## Выполните задание
Перепишите без изменений строки записей, начиная со строки, в которой есть «At what (x,y)», и заканчивая строкой, в которой есть «Looking at the», включая обе. Изображения в ответ не включайте.

## Исходные данные
+ + + + +
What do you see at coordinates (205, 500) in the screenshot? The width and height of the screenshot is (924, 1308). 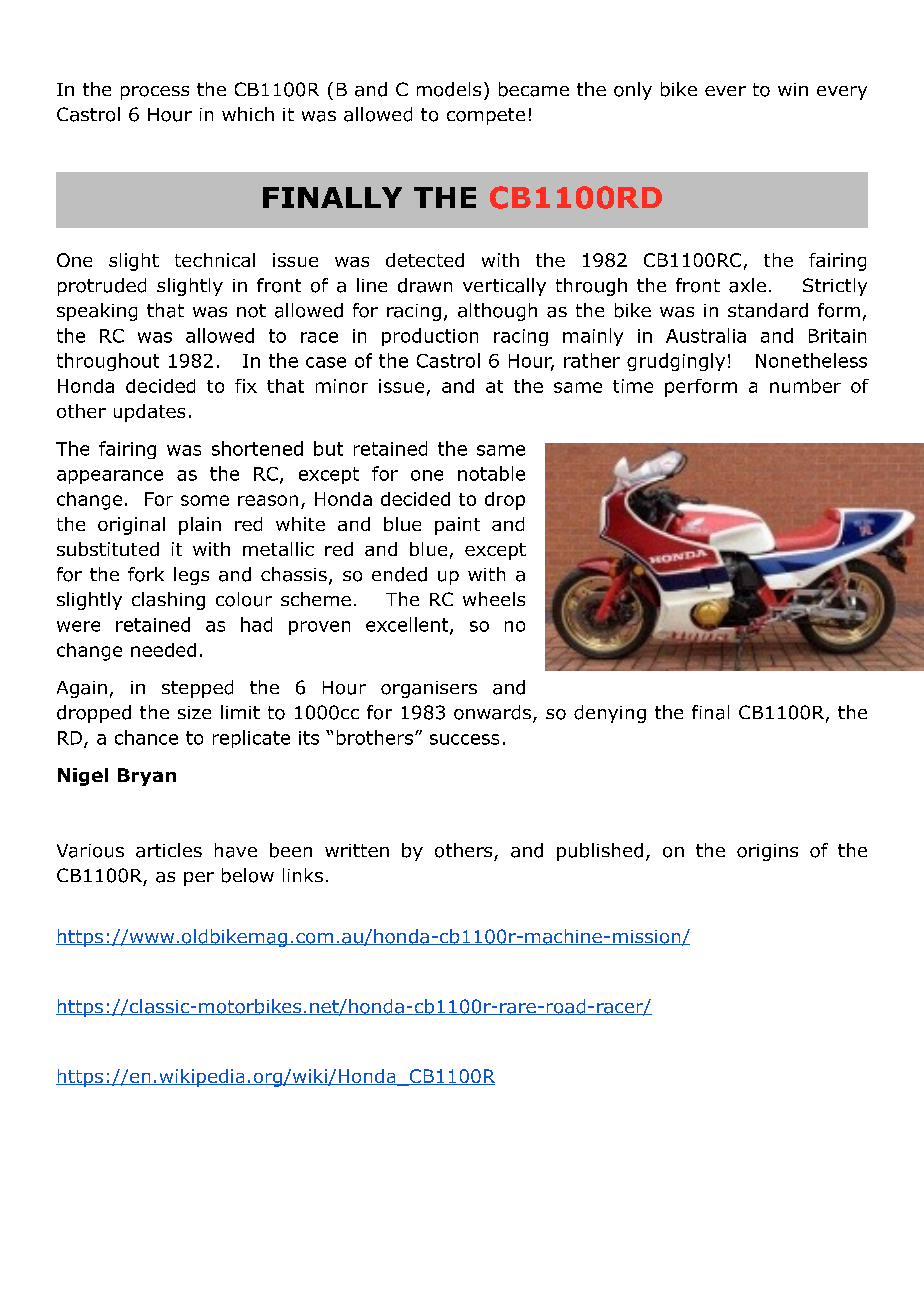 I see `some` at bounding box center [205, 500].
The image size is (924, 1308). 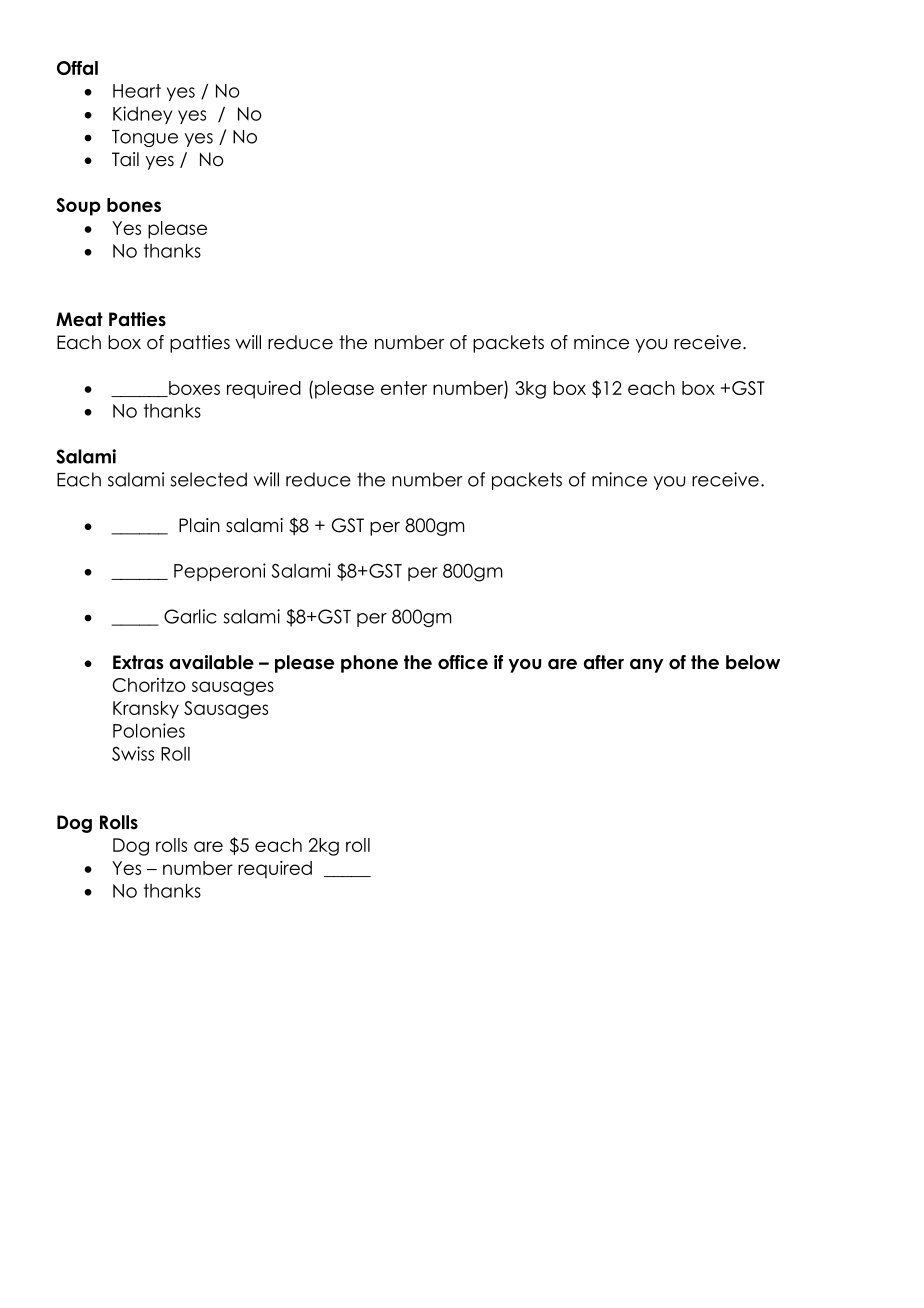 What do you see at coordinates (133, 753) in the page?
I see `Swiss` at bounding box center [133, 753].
+ + + + +
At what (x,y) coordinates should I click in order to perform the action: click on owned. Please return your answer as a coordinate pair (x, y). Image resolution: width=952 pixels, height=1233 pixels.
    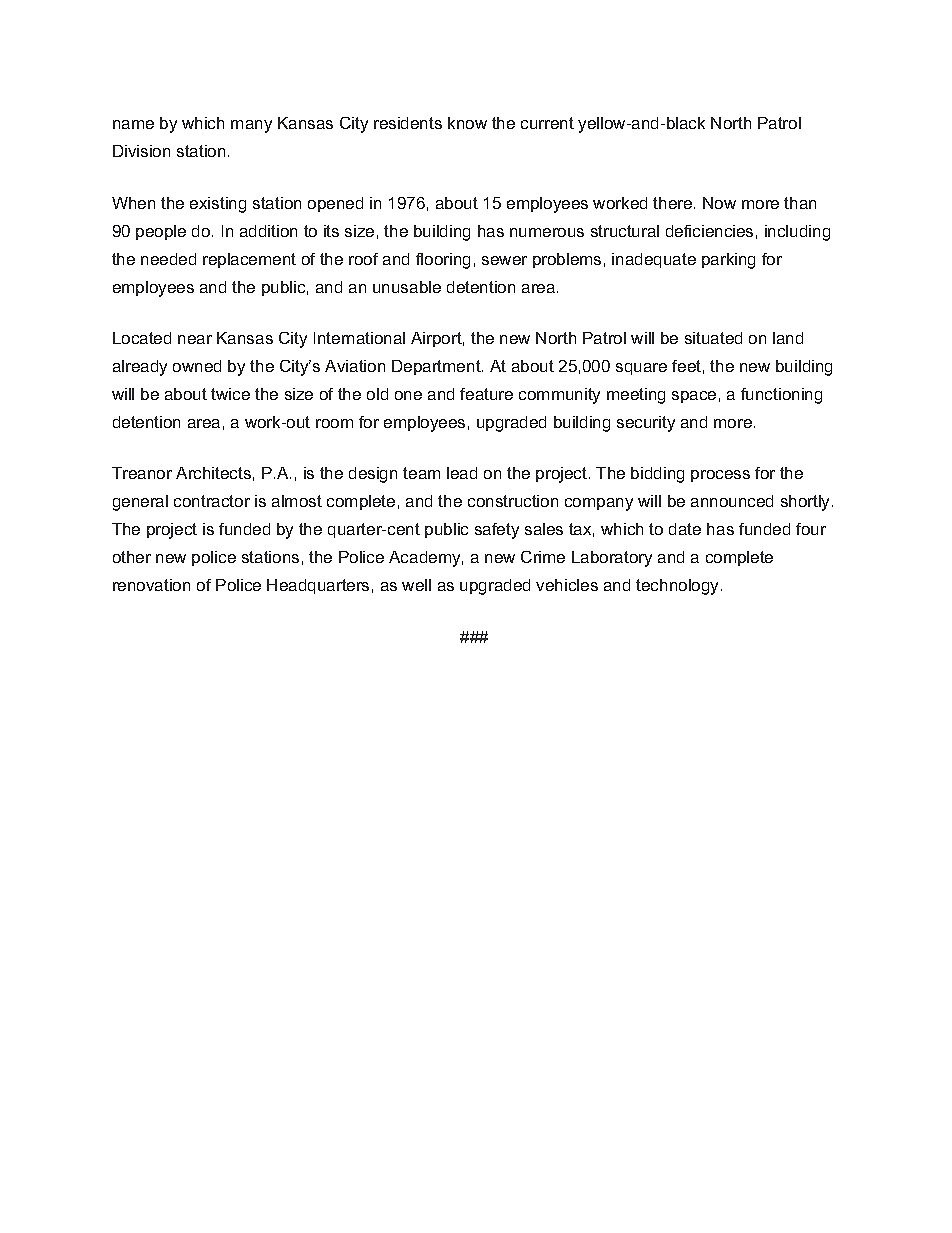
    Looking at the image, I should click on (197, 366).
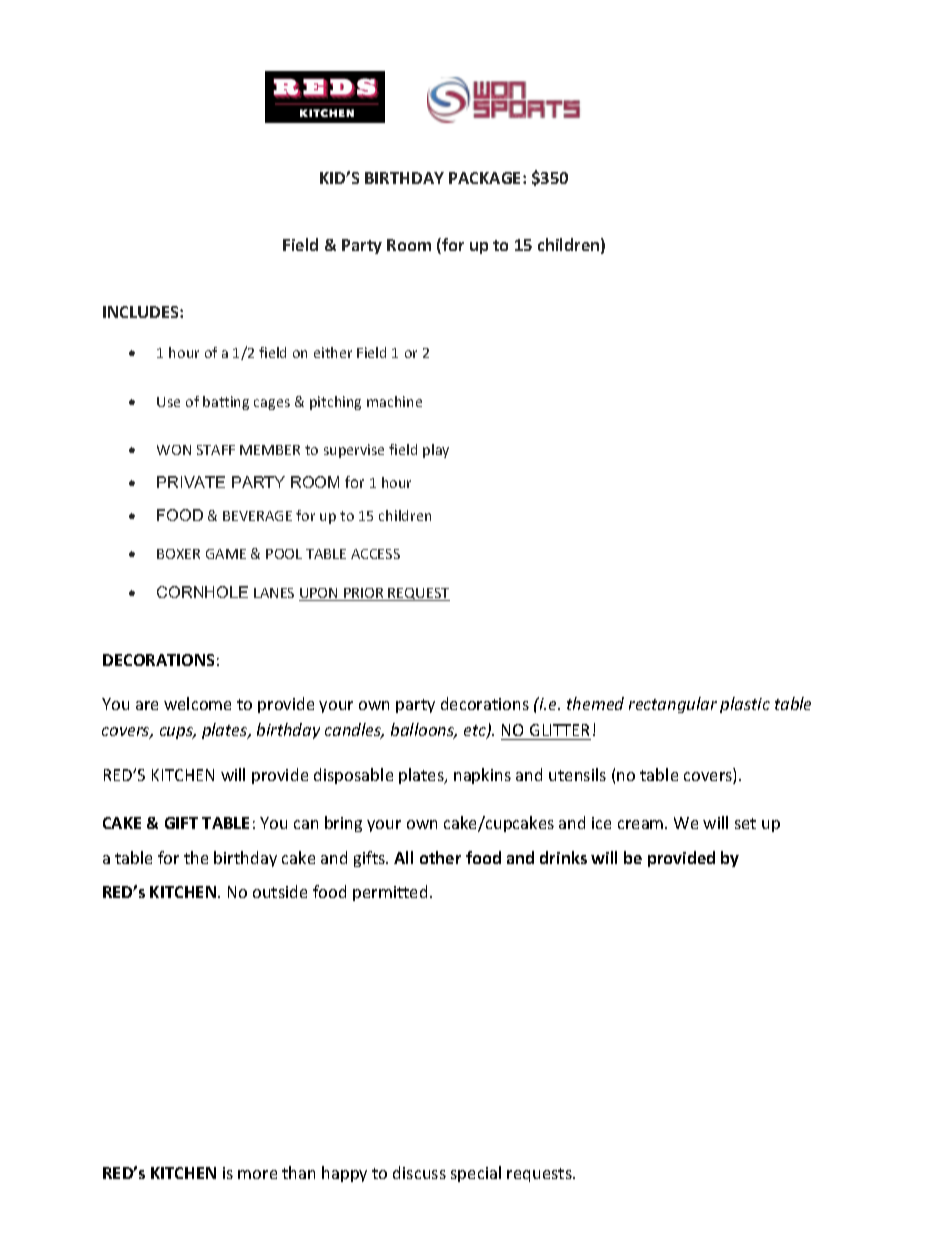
+ + + + +
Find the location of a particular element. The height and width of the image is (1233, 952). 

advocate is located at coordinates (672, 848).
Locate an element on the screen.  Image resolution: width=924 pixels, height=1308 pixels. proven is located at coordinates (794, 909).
+ + + + +
## Письменный ответ
At what (x,y) coordinates should I click in order to perform the action: click on owned. Please return your answer as a coordinate pair (x, y). Image resolution: width=952 pixels, height=1233 pixels.
    Looking at the image, I should click on (197, 366).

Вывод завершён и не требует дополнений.